Explanation of Reference Numerals

[0186] 1 Internet, 2 IoT device, 3 Mobile communication device, 4 Wireless sensor network, 8 IoT server, 9 Artificial intelligence server, 10 PC of various specialists, 12 User DB, 15 IoT device DB, 17 Artificial intelligence DB, 60 Learning DB, 38 Various sensors.

Claims

A service providing system capable of providing a service using a machine learning model, comprising: means for storing a plurality of types of models for task processing as average general models modeled by performing machine learning on learning data collected from a large number of people, and storing the initial weights of each piece of knowledge in the model for task processing in association with each model for task processing; an initial target storage means; weight update means for updating the weights of each piece of knowledge in the model for task processing so as to satisfy the user by using the model for task processing selected by the user from among the models for various task processing stored as the initial target in the initial target storage means, and personalizing the model; personalized weight storage means for storing the personalized weights of each piece of knowledge updated and personalized by the weight update means in association with the user; means for storing the personalized weights of each piece of knowledge stored in the personalized weight storage means in the initial target storage means as the initial target of the user himself / herself; and A service providing system that makes the personalized weights of each piece of knowledge in the user himself / herself stored in the initial target storage means generally available and makes the personalized weights of each piece of knowledge available as a substitute for the user himself / herself. A service providing system capable of providing a service using a machine learning model, comprising: a first means for generating an average general model modeled by performing machine learning on learning data collected from a large number of people; a second means for personalizing the general model generated by the first means into a personalized model for a specific person; and A service providing system that makes the personalized model generally available and makes the personalized model available as a substitute for the specific person.

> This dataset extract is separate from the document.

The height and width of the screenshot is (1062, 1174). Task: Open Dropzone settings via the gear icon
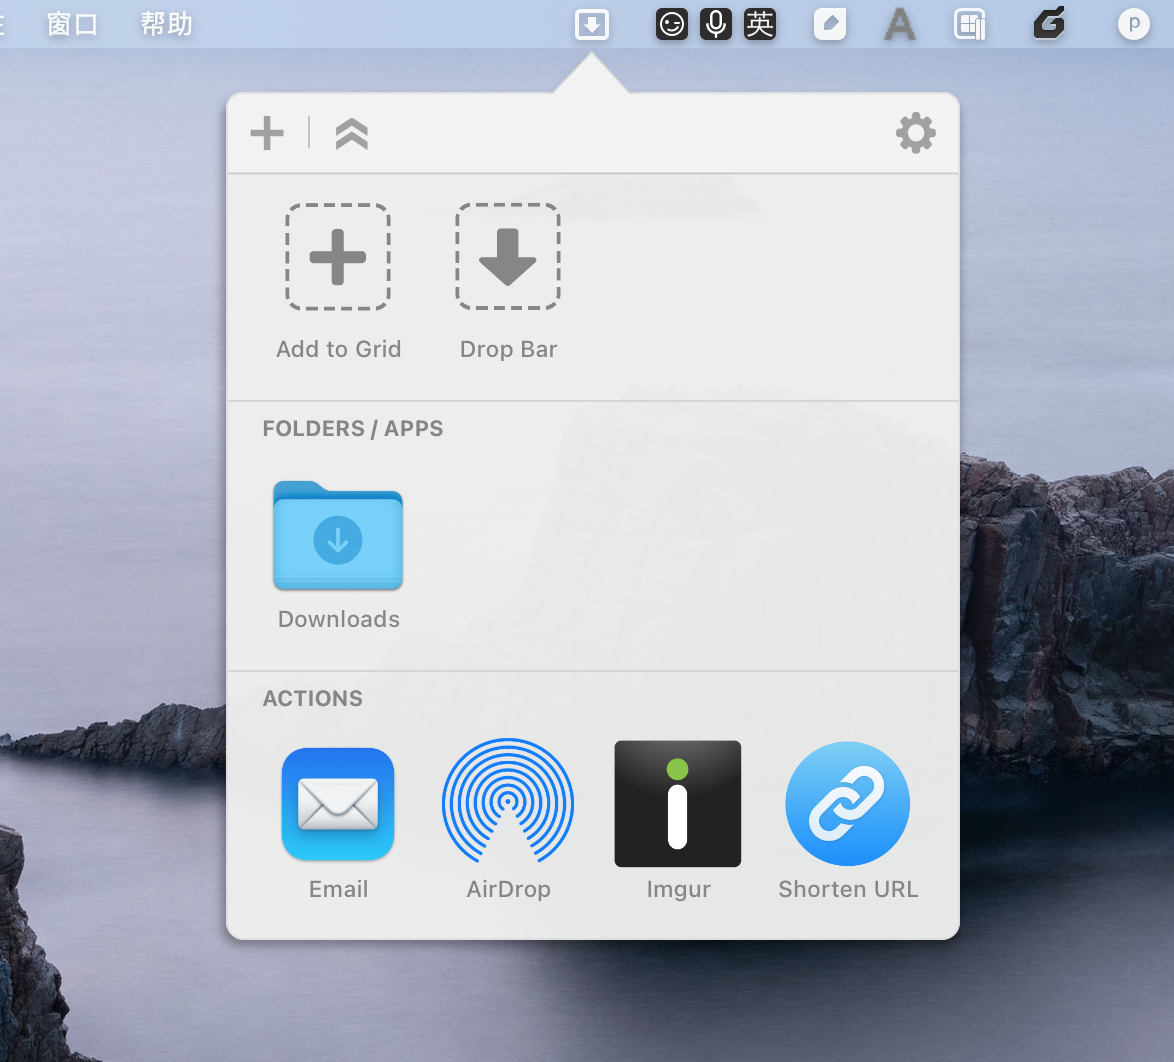tap(915, 132)
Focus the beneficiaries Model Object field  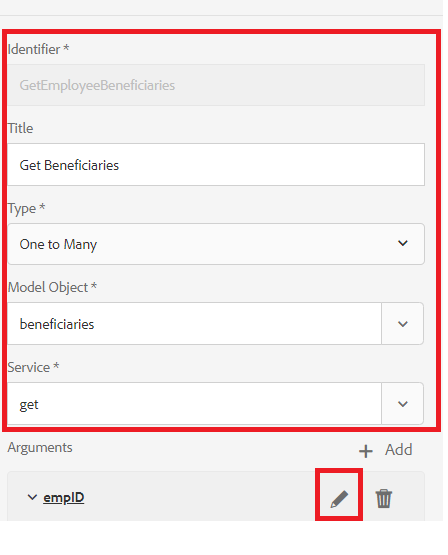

3. The first means is to subtract the total number of negative responses x1h, x2h, x3h,... from the total number of positive responses x1k, x2k, x3k,... for each of the respective knowledges n1, n2, n3,... in the model to be generated, substitute the resulting values into the sigmoid function 1 / (1 + e^-x), and multiply the values of the sigmoid functions corresponding to the respective knowledges by the corresponding knowledges n1, n2, n3,... to obtain a general model that determines the priority order in utilizing the knowledges n1, n2, n3,... The second means is to update the weights of the respective knowledges in the general model so that the user, who is the specific person, is satisfied by using the general model, and to obtain a personalized model having the personalized weights of the updated and personalized knowledges. The service providing system according to claim 2.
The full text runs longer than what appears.